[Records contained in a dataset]

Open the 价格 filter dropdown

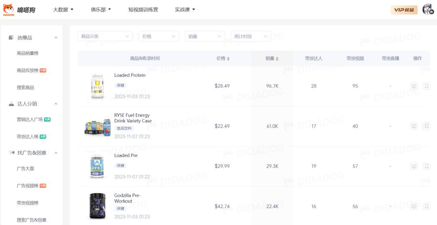(x=159, y=36)
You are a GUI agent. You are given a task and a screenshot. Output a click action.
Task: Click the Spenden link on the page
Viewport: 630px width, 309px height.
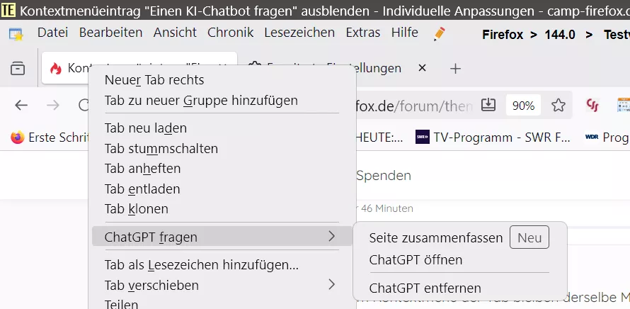(x=384, y=176)
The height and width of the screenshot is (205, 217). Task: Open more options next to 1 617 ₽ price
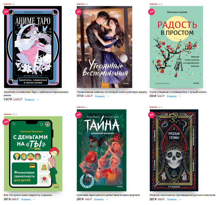[38, 99]

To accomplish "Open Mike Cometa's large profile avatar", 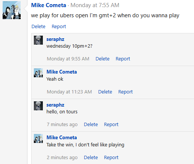I will click(x=12, y=10).
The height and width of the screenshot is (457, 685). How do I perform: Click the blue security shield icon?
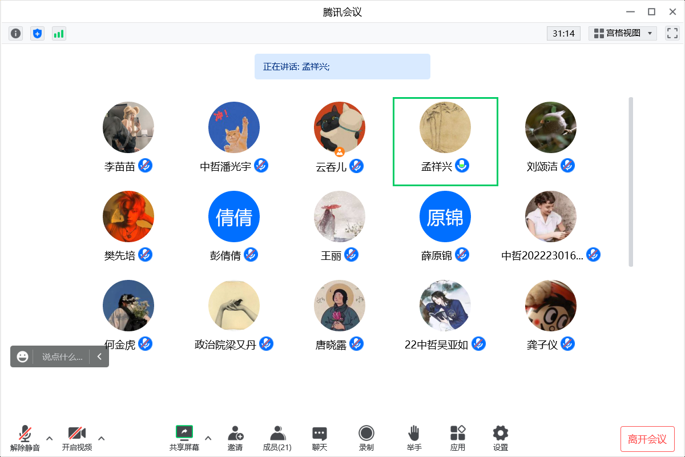(37, 34)
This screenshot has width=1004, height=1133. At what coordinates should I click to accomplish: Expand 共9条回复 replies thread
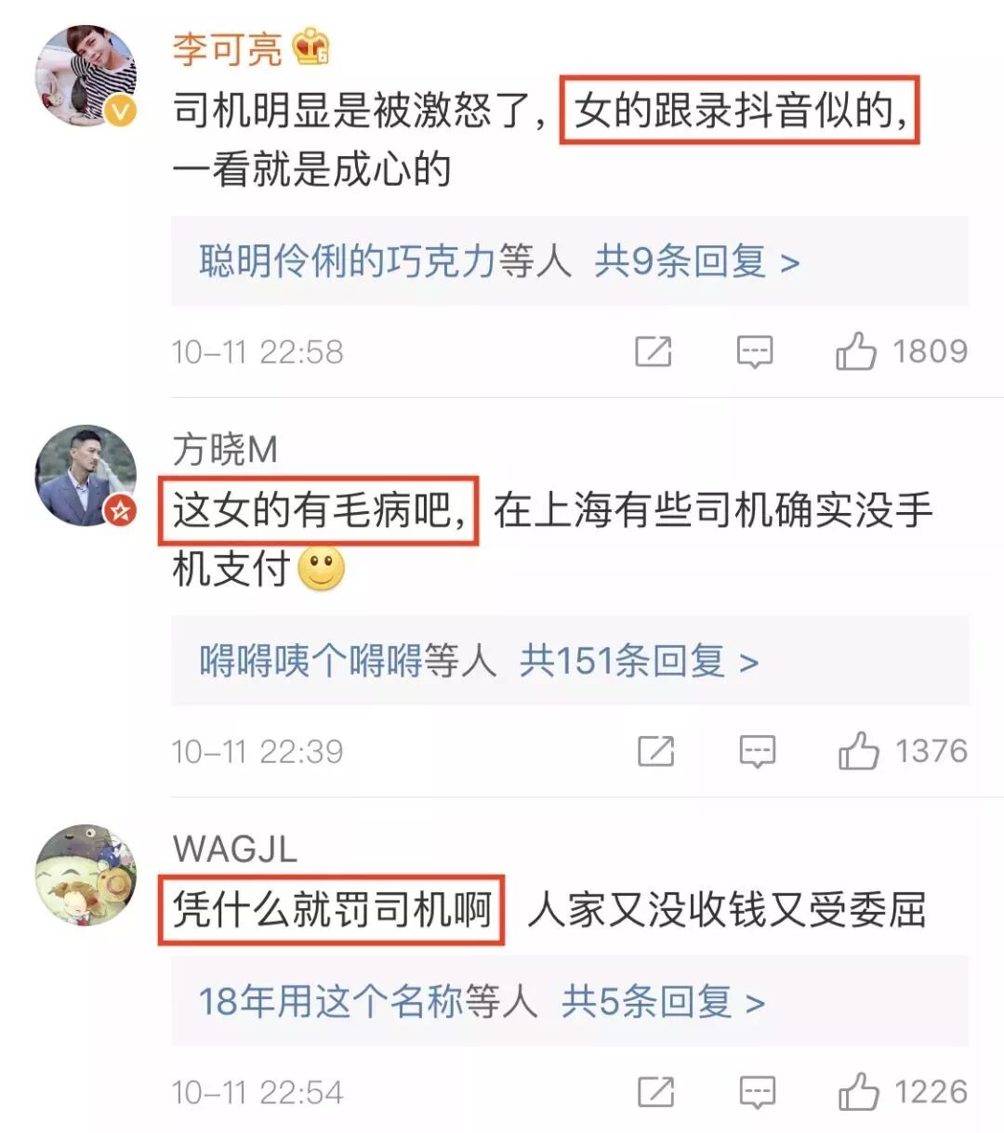[x=697, y=261]
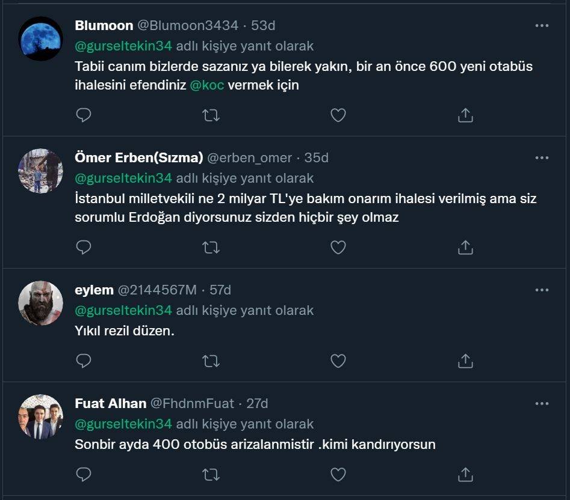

## ACTIVITY:
All lines from the one containing "This screenshot has" through the end of the entries, both ends included, should be written out exactly, with no pictures.

## COMPLETED TASK:
This screenshot has width=1004, height=1133. At what coordinates should I click to accomplish: Expand 共9条回复 replies thread
[x=697, y=261]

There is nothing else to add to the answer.